Tuttavia, la magistratura italiana sta iniziando a frenare questa macchina sanzionatoria. In una vicenda parallela, l’11 dicembre il Tribunale di Agrigento ha sospeso il fermo amministrativo di 60 giorni e la multa di 10.000 euro inflitti alla nave Mediterranea. Il giudice ha ritenuto il provvedimento così privo di fondamento da intervenire con urgenza, senza neppure convocare l’Avvocatura dello Stato. Questo episodio, secondo le ONG, conferma l’illegittimità di una strategia repressiva messa in atto dal governo.
La “guerra alle ONG” e la realtà del Mediterraneo
La vicenda della Humanity 1 riaccende i riflettori sulla “guerra alle ONG” dichiarata dal governo, come la definiscono gli attivisti. Mentre la politica si concentra sulla criminalizzazione di chi salva vite in mare, la situazione nel Mediterraneo centrale rimane drammatica. Secondo i dati dell’UNICEF, dall’inizio del 2025 oltre 145.000 persone, tra cui più di 32.100 minori, hanno attraversato il Mediterraneo. La rotta del Mediterraneo centrale si conferma la più letale al mondo, con un tributo di vite umane che continua a crescere.
Le ONG denunciano che l’assegnazione di porti lontani e i continui fermi amministrativi non fanno altro che ridurre la capacità di soccorso in mare, lasciando di fatto campo libero ai trafficanti e aumentando il rischio di naufragi. La collaborazione tra l’Italia, e l’Europa in generale, e la guardia costiera libica è al centro delle critiche. Nonostante le ripetute denunce di violenze, aggressioni e respingimenti illegali, i finanziamenti europei a Tripoli non si sono interrotti. Questa politica, secondo le organizzazioni umanitarie, rende l’Europa complice di crimini contro l’umanità.

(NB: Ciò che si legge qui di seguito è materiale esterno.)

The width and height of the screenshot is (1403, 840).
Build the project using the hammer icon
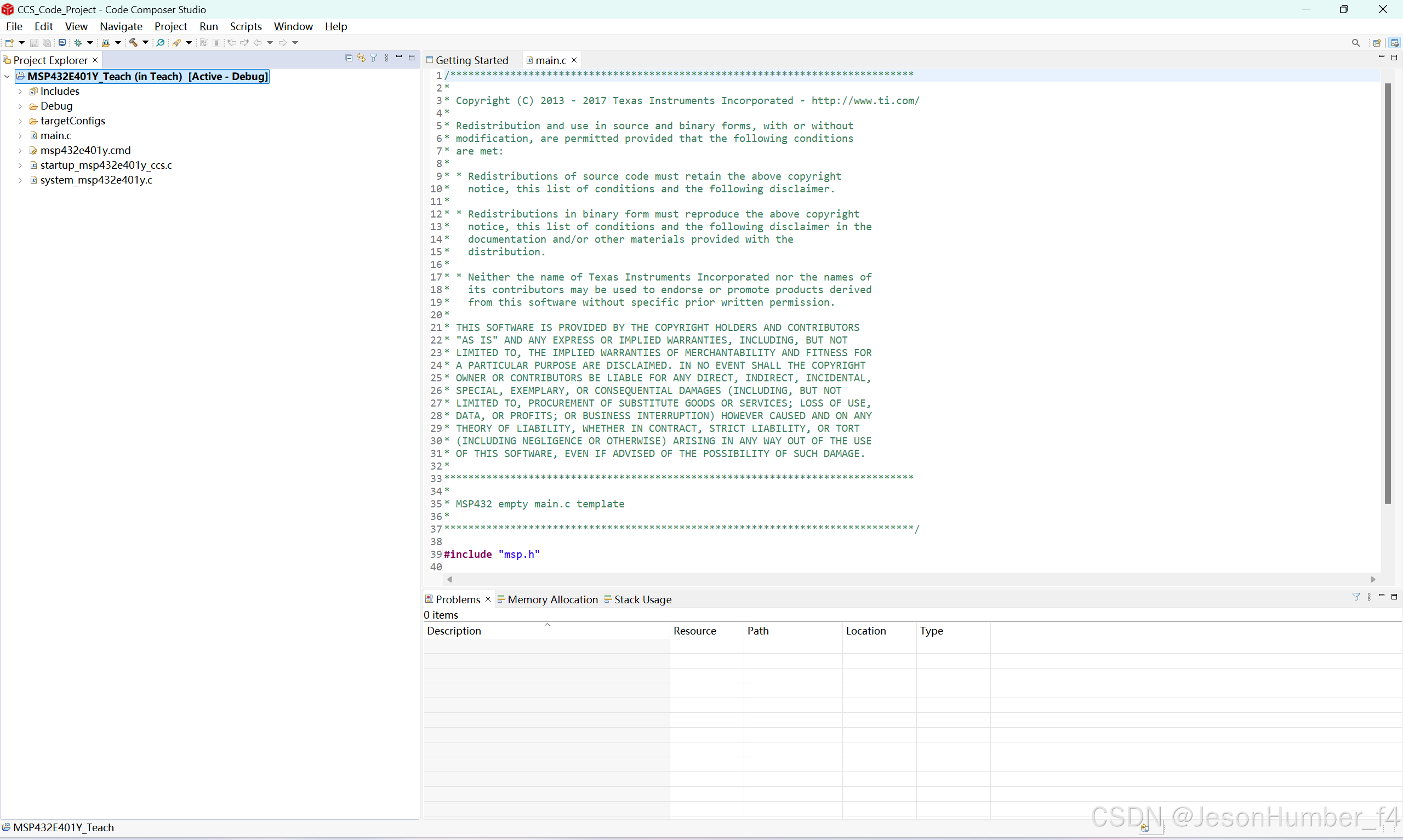pos(133,42)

Il fermo della Humanity 1 a Ortona non è quindi un caso isolato, ma il sintomo di uno scontro profondo tra due visioni opposte: da un lato, quella di un governo che persegue una politica di chiusura e di esternalizzazione delle frontiere; dall’altro, quella della società civile che, in nome del diritto internazionale e dei diritti umani, continua a operare per salvare vite umane nel cimitero del Mediterraneo.